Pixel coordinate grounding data

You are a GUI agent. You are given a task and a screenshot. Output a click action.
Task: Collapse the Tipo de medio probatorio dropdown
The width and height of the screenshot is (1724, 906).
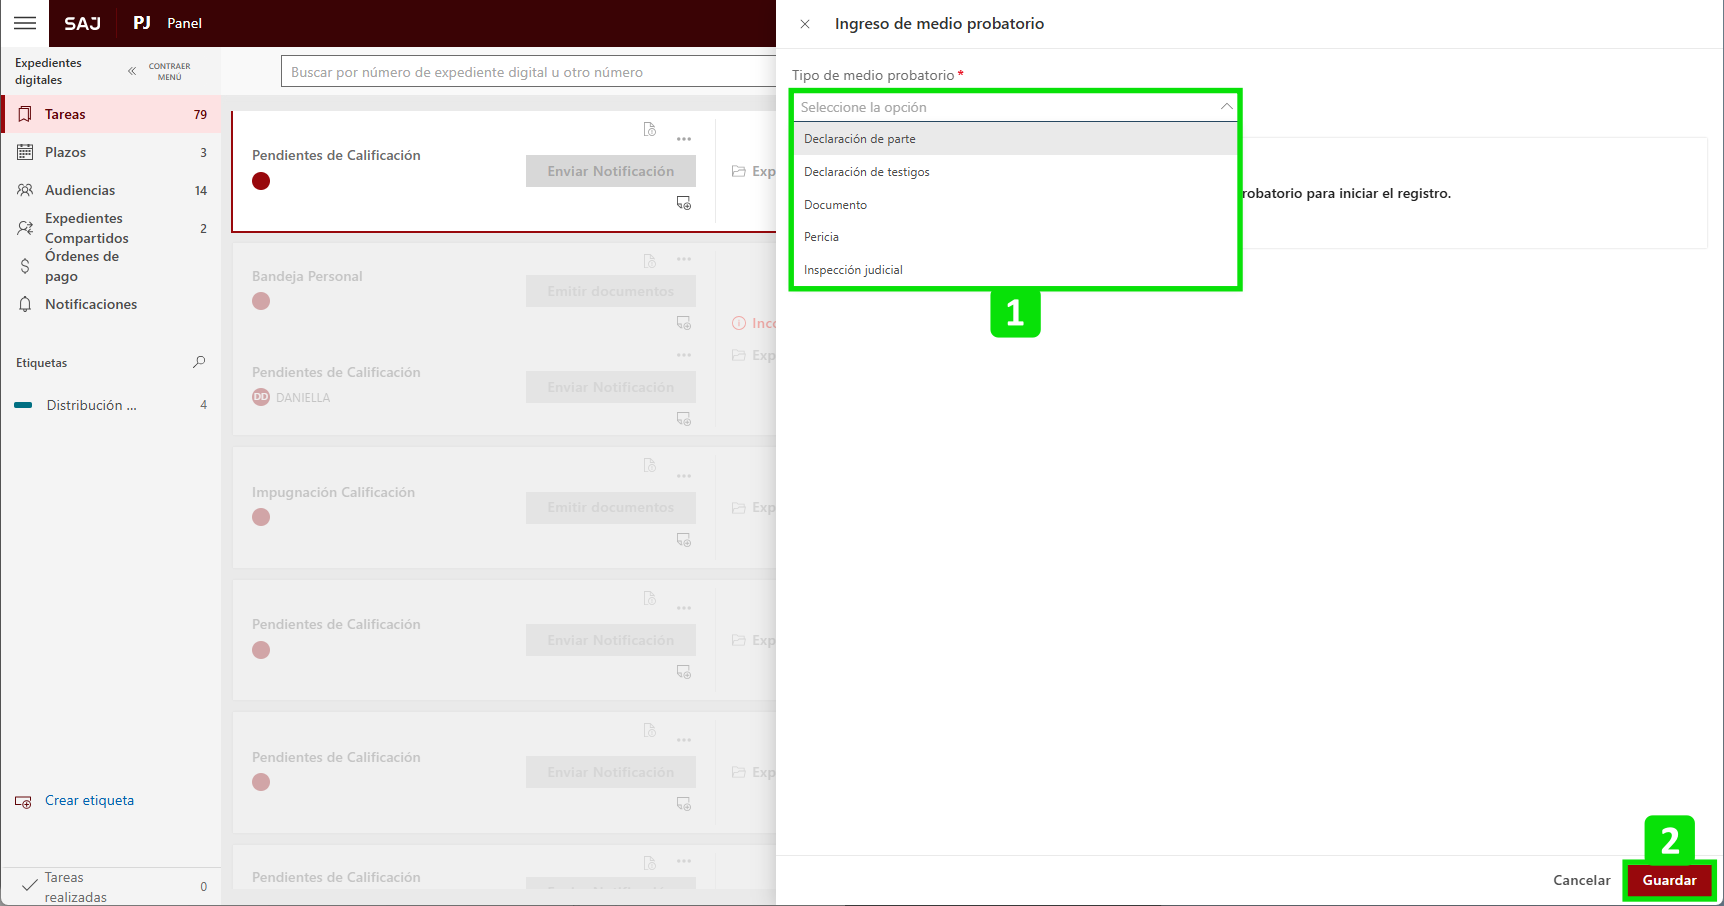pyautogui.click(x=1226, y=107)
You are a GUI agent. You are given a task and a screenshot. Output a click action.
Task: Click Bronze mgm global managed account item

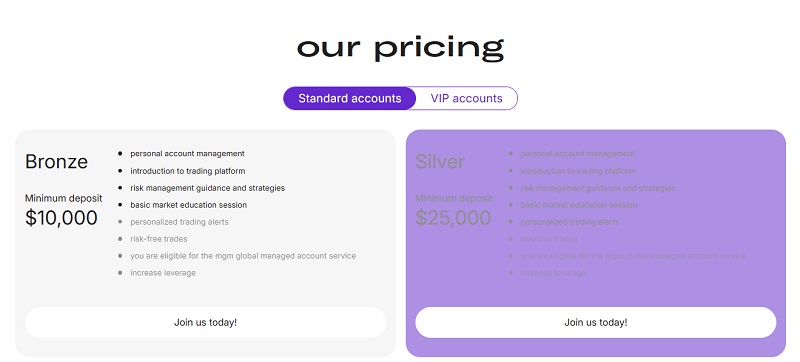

● **Try it**: Reproduce the data exactly as it appears above. Pictures are to be left out.

● **Solution to the problem**:
You are a GUI agent. You are given a task and a screenshot. Output a click action.
Task: Collapse the Tipo de medio probatorio dropdown
The width and height of the screenshot is (1724, 906).
pyautogui.click(x=1226, y=107)
You are a GUI agent. You are given a task and a screenshot. Output a click action.
Task: Click Bronze mgm global managed account item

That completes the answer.